Mast cells in vulnerable atherosclerotic plaques--a view to a kill

Abstract

The aim of the present review is to discuss the participation of mast cells in the pathogenesis of erosion and rupture of atherosclerotic plaques, the major causes behind acute coronary syndromes and myocardial infarction. We present ex vivo observations describing mast cells and their activation in human atherosclerotic plaques and discuss in vitro and in vivo data showing that mast cells are potential regulators of inflammation, immunity and adverse remodeling, including matrix remodeling and cell death. Furthermore, we focus on studies that have been performed with human tissues and human mast cells, but when appropriate, we also discuss observations made in animal models. Finally, we present potential pharmacological means to modulate mast cell responses in the arterial vessel walls.

1

Diet-induced atherosclerosis is attenuated in mast cell-deficient mice. To test the role of mast cells in the pathogenesis of atherosclerosis in vivo, mast cell-deficient mice (Kit^W-sh/W-sh) were crossed with LDLR-deficient mice (LDLR^−/−) to obtain a LDLR^−/−/Kit^W-sh/W-sh double knockout mouse model. As shown in Figure 1, the extent of aortic atherosclerosis that is induced in an LDLR^−/−/Kit^+/+ mouse (A) by a Western-type diet for 9 weeks is slightly attenuated in an LDLR^−/−/Kit^W-sh/W-sh mouse (B).

2

A role for mast cells in the intra- and extracellular accumulation of low density lipoprotein (LDL) cholesterol in atherogenesis. Upon activation, the mast cell secretes its preformed granules by exocytosis into the subendothelial space of the arterial intima.
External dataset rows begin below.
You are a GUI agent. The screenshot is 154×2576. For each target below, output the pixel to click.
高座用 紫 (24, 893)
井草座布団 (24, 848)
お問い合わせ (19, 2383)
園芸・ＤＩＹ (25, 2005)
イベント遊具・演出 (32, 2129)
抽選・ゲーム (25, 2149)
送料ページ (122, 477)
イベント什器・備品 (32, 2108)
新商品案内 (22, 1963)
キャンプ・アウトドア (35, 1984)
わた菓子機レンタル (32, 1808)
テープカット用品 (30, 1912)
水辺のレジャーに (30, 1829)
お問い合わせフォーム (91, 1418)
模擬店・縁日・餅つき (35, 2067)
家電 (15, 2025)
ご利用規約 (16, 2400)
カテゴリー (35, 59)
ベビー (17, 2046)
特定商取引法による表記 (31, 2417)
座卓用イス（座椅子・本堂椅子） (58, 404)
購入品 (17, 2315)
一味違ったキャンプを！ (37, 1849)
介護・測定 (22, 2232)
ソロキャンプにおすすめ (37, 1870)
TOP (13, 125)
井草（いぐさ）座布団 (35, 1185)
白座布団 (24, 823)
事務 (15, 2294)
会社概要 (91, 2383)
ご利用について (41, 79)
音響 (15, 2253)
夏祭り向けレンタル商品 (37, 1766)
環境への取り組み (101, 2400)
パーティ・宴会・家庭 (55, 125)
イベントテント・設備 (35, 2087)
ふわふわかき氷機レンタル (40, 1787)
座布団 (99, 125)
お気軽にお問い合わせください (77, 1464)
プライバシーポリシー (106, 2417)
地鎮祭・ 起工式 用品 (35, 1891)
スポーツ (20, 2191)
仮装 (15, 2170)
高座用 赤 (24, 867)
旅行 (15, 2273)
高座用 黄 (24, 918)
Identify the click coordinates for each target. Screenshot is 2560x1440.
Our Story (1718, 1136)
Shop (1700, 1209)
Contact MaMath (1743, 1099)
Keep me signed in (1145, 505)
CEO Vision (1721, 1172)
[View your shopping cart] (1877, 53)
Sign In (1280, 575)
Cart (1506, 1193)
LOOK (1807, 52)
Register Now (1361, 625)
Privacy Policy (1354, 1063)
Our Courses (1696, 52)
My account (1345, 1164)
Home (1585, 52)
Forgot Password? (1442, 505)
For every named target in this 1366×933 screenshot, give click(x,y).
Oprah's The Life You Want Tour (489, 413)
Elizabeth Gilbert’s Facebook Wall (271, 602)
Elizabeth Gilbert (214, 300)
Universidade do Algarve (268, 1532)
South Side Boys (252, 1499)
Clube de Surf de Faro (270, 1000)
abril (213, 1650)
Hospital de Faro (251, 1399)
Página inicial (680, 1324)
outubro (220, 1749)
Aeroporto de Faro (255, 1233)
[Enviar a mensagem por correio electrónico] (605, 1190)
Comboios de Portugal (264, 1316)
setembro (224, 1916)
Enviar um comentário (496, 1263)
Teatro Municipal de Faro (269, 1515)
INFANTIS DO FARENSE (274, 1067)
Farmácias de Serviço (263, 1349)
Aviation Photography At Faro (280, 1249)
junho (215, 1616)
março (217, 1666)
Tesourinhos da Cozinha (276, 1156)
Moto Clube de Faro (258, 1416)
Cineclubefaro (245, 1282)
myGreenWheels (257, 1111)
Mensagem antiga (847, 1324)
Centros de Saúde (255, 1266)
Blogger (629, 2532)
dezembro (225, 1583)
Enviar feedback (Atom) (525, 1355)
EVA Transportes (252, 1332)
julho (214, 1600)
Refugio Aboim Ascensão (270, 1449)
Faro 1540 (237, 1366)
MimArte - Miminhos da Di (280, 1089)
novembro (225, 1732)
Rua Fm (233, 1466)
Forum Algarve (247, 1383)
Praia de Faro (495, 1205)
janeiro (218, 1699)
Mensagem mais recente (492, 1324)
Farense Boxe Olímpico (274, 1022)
Histamine, a mast cell-derived soluble mediator increases the transendothelial transport of plasma LDL into the subendothelial space, where it is bound by the heparin component of the insoluble granule remnants and degraded by chymase, a granule remnant neutral serine psrotease. The proteolytically modified LDL particles become unstable and fuse on the remnant surface, after which the macrocomplex is phagocytozed and degraded by the macrophage with the subsequent formation of a foam cell, a hallmark of an early atherosclerotic lesion. High density lipoprotein (HDL), being responsible for the efflux of LDL-derived cholesterol from the macrophage foam cell, is also proteolyzed by mast cell chymase and the high-affinity component of the HDL-dependent cholesterol efflux is so impaired. As a result, the balance between cholesterol influx and efflux is disturbed and a cholesterol-filled foam cell is formed. The foam cell may eventually die and so contribute to the formation of an extracellular lipid core, which is a hallmark of an advanced atherosclerotic lesion.

3

Activated mast cells may contribute to plaque erosion and rupture. The number of activated intimal and adventitial mast cells is increased in atherosclerotic plaques. Two types of plaques are shown: (1) a stenotic plaque with a thick fibrous cap and a small necrotic lipid core (left), and (2) a non-stenotic plaque with a thin fibrous cap and a large lipid core (right). The stenotic plaque is prone to erosion and the non-stenotic plaque is prone to rupture. Activated mast cells secrete cytokines and chemokines that regulate innate and acquired immune responses. Mast cells also secrete neutral serine proteases and MMPs that may degrade the components of the pericellular and extracellular matrices, and also the internal elastic lamina. Proteolytic degradation of collagen, elastin and proteoglycan-containing matrices weakens the fibrous cap and renders the plaque susceptible to erosion and rupture. Mast cells, as a source of proangiogenic growth factors and proteases may also induce the formation of neovessels that traverse the medial layer into the intima and weaken the plaque, particularly when they rupture and cause intraplaque haemorrhage. Furthermore, histamine-induced coronary spasm or high shear stress may further precipitate formation of plaque erosions and ruptures. Exposure of the subendothelial thrombogenic tissue at the site of plaque erosion and rupture triggers the formation of an arterial thrombus.